The Wild Girl

The wild girl peers out through a gap in the tangled skein of branches that make up the wild rosebush thicket in which she sits. She has an elbow on one knee, her chin cupped in her hand, her head cocked. Her red hair is a bird’s nest of uncombed snarls, falling around her features and spilling over her thin shoulders like a tumble of catted wool. Her features have a pinched, hungry look about them. Her eyes dominate herface and hold in their irises both the faded grey of the late-afternoon sky above the thicket and the pale Alizarin madder of the rose petals that make up the tiny blossoms surrounding her. She is wearing an oversized white dress shirt as a smock, the sleeves rolled up, the collar unbuttoned.

The shirt draws the eye first, its stark whiteness only slightly softened by the echoes of shadow and local color that are reflected across its weave. Then the eye is drawn up, through the tangle of branches and rose blossoms, to the wild girl’s face. She is at once innocent and feral, foolish and wise, preternaturally calm, yet on the verge of some great mad escapade, and it is the consideration of these apparent dichotomies that so entertains the imagination.

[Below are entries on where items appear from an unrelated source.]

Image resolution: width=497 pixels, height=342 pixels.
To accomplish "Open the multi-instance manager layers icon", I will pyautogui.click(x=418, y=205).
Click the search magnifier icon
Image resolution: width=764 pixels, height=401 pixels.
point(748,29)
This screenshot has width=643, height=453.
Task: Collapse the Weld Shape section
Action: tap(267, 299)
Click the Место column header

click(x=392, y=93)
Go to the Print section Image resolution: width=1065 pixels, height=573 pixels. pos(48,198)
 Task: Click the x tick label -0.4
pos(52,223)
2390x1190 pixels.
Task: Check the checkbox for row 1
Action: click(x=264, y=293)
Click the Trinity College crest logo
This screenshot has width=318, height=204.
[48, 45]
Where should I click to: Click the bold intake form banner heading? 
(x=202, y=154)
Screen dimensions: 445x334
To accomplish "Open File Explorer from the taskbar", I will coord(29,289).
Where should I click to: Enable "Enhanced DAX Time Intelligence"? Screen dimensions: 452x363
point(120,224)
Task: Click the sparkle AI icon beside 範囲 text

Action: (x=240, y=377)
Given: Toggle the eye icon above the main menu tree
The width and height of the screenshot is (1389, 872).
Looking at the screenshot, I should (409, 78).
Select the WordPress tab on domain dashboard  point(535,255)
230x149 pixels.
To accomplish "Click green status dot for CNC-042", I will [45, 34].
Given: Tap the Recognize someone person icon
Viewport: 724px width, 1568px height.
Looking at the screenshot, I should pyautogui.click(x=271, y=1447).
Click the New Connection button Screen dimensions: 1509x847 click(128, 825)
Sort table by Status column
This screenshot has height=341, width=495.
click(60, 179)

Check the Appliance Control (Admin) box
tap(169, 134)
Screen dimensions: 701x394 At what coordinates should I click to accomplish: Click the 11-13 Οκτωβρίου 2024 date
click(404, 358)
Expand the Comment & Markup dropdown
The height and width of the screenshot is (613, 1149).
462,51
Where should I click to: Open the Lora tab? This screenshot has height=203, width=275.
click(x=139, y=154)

It is only afterward, when one’s eye gives a cursory glance to the more abstractly rendered background into which the rosebushes have been worked, that a second figure can be seen. It is no more than a vague shape and is so loosely detailed that it might represent anything. Friend or foe. Ghost or shadow.

Or perhaps the eye has simply created the image, imposing its own expectations upon what is actually nothing more than an abstract background.

The Wild Girl, 1977, oil on canvas, 23 X 30 inches. Collection The Newford Children’s Foundation.